The San Juan County sheriff didn't find you amusing Thursday as he dealt with your latest alleged crime, and television news cameras descended on Orcas Island for any tidbits about you.
Sheriff William Cumming knows somebody was taunting the cops by drawing in chalk 39 cartoonish footprints on the crime scene's red concrete floor, and writing near one of the doors, "C-YA!"
The owner of that Orcas Island grocery isn't laughing — he says he had more than $5,000 damage in computers kicked around, with one left soaking in a stainless tub.
Plus, $1,200 taken from four cash registers.
And for good measure, an entire blueberry cheesecake, plus produce and some unbaked meat-and-cheese-filled croissants.
And then there is the management company that takes care of a $600,000 Cirrus SR22 four-passenger single-engine plane that somebody stole that same night — flying it from Anacortes to the little airport at Orcas.
Harris-Moore, 18, is a suspect in several other similar plane thefts.

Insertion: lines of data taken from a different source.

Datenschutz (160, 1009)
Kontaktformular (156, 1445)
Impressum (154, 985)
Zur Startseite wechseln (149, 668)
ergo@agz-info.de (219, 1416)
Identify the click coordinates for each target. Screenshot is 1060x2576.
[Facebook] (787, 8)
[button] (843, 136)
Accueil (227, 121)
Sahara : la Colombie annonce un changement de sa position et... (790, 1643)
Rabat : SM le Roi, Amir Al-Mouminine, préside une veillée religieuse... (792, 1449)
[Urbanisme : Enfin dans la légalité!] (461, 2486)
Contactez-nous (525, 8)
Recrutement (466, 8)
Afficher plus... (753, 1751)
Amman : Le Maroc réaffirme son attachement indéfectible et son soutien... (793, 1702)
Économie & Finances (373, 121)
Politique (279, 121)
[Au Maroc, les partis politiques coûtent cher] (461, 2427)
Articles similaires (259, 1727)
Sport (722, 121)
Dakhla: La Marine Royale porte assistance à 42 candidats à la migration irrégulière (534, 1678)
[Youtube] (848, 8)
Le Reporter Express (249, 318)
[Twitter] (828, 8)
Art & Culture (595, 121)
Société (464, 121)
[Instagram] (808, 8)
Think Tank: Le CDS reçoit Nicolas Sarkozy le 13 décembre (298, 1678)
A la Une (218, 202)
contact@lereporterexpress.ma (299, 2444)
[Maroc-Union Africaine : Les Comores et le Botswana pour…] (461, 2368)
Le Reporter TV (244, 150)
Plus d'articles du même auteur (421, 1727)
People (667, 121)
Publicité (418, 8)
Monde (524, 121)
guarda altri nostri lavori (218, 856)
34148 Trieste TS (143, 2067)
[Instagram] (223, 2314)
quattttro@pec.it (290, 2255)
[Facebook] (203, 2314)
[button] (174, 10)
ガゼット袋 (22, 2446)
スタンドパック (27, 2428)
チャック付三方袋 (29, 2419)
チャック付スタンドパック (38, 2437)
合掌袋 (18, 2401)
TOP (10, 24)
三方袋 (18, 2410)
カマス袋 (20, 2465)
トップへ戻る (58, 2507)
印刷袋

Whoever flew the expensive plane wasn't very experienced and upon landing the Cirrus went off the runway and into mud.
But, says Tim Lewis, owner of Corporate Air Center in Mount Vernon, it seems only the wheel fenders were damaged.
Lewis says the high-end plane "is a complex airplane that's easy to fly," so somebody without legit flying lessons could have flown it. Still, says Lewis, "You don't need much of a mistake to crash."
It was Kyle Ater, owner of the Homegrown Market & Gourmet Delicatessen in Orcas, who made the first report of the latest alleged Harris-Moore doings.